TASK TO COMPLETE: Only a number is wanted here: the count of lines in the entries below that include the word "next".

*** Opening INPUT ***

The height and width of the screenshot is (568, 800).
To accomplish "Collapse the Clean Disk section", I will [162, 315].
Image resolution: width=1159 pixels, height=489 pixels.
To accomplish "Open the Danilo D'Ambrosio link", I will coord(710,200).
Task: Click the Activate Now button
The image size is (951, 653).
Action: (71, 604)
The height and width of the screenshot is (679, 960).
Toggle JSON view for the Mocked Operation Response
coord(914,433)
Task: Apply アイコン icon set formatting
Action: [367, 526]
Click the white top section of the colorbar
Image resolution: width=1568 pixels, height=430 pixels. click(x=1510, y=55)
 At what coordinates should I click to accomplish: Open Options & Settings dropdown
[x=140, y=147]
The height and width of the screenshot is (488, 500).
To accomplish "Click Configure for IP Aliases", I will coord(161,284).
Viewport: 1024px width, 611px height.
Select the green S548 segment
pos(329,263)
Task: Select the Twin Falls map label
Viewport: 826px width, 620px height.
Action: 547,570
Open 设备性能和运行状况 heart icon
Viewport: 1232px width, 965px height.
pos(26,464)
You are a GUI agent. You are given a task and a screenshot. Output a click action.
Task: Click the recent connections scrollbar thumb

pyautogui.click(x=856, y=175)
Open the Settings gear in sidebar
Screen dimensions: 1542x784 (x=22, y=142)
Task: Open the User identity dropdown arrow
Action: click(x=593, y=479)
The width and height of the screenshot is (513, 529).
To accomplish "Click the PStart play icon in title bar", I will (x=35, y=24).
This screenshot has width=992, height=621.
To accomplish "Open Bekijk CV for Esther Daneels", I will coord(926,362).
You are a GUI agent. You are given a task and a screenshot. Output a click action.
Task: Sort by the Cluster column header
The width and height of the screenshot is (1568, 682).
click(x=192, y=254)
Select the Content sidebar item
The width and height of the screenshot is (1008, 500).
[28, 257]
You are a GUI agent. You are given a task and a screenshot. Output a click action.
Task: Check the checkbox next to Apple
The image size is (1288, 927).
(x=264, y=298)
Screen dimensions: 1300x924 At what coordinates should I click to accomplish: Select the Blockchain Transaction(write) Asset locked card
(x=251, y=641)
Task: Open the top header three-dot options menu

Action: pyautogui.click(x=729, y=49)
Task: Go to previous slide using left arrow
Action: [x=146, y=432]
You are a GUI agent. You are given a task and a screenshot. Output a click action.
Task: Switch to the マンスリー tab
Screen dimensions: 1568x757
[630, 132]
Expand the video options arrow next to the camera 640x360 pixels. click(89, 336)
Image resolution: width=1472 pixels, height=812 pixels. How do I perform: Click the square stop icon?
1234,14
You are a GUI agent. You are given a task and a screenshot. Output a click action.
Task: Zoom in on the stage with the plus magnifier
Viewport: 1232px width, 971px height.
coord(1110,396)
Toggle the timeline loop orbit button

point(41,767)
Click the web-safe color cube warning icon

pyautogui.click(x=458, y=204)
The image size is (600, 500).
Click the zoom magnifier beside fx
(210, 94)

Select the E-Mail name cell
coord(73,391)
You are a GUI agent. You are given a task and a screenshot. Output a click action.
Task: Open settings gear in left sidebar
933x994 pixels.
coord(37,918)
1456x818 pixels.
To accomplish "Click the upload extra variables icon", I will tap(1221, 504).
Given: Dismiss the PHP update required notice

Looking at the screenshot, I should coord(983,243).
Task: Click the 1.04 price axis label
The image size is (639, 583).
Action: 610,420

*** Closing INPUT ***

TASK SOLUTION: 2